_Required work:_
Format the rows from the line containing "The width and" up to and including the line containing "coord(46,32)" as a JSON list of strings, one string per line, omitting blank lines. Leave the pictures out of the output.

_Dataset content:_
════════

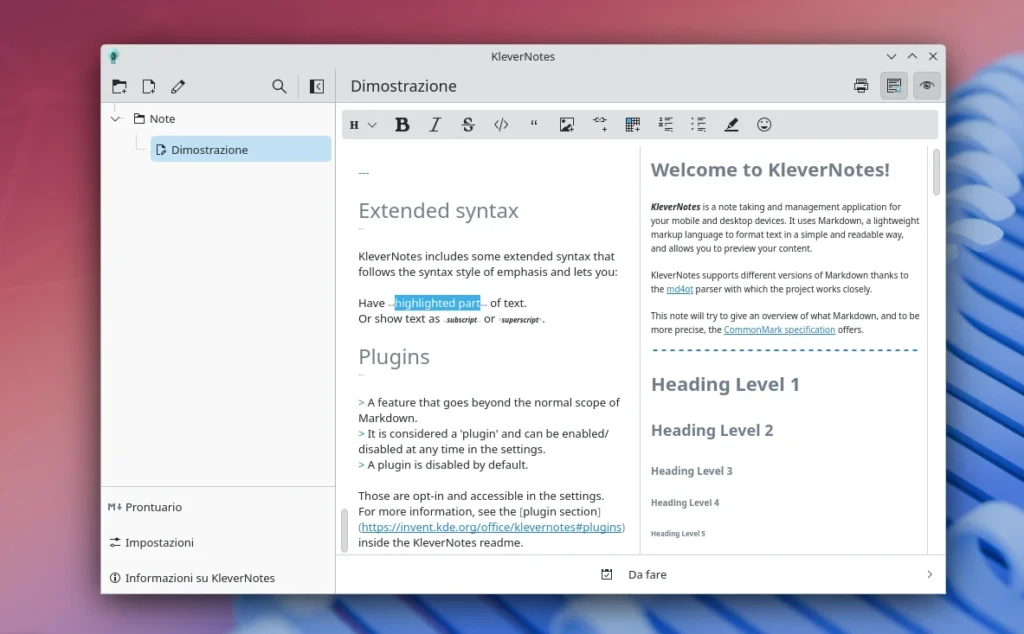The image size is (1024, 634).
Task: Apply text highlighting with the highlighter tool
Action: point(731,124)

════════

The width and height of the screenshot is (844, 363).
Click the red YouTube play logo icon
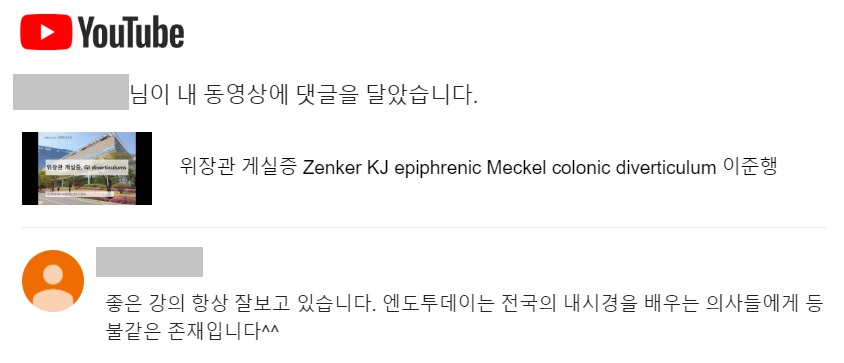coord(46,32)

════════

_Response to this task:_
[
  "The width and height of the screenshot is (844, 363).",
  "Click the red YouTube play logo icon",
  "coord(46,32)"
]